Oral Presentation 50 Years Shine-Dalgarno Symposium 2023

Transcript- and species-specific translation by ribosome expansion segments (#31)

Kathrin Leppek 1
  1. Institute of Clinical Chemistry and Clinical Pharmacology, University Clinic Bonn, Germany

Ribosomes have recently emerged to directly function in gene regulation. Our lab focuses on how regulation of gene expression is directly executed by the ribosome, particularly in the innate immune response. Roles for ribosomal RNA (rRNA) in gene regulation remain largely unexplored. Our lab studies a fundamentally new mode of gene regulation I discovered as a postdoc, by which rRNA regions exposed on the outer shell of the ribosome called rRNA expansion segments (ESs) bind to selective transcripts to control mRNA- and species-specific translation (1, 2). Ribosomes have thereby evolved the ability to discriminate which proteins are made for selective translation via rRNA. rRNA ESs consist of a multitude of highly variable, tentacle-like rRNA structures that extend from the conserved rRNA core in eukaryotes with largely unknown roles in translation.
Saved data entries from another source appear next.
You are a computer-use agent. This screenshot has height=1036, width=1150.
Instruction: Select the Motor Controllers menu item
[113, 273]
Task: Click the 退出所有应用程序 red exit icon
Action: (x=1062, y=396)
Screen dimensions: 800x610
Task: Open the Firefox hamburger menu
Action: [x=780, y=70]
This work unravels species-specific, selective mRNA-rRNA interactions on the ribosome for translation. We combine innovative RNA biochemistry and RNA-based technology development with model systems ranging from yeast to macrophages. Further, we designed a platform to screen for favourable mRNA features for optimized RNA therapeutics (3). My own lab aims to decipher how rRNA-directed specialized translation is employed by the ribosome in the innate immune response.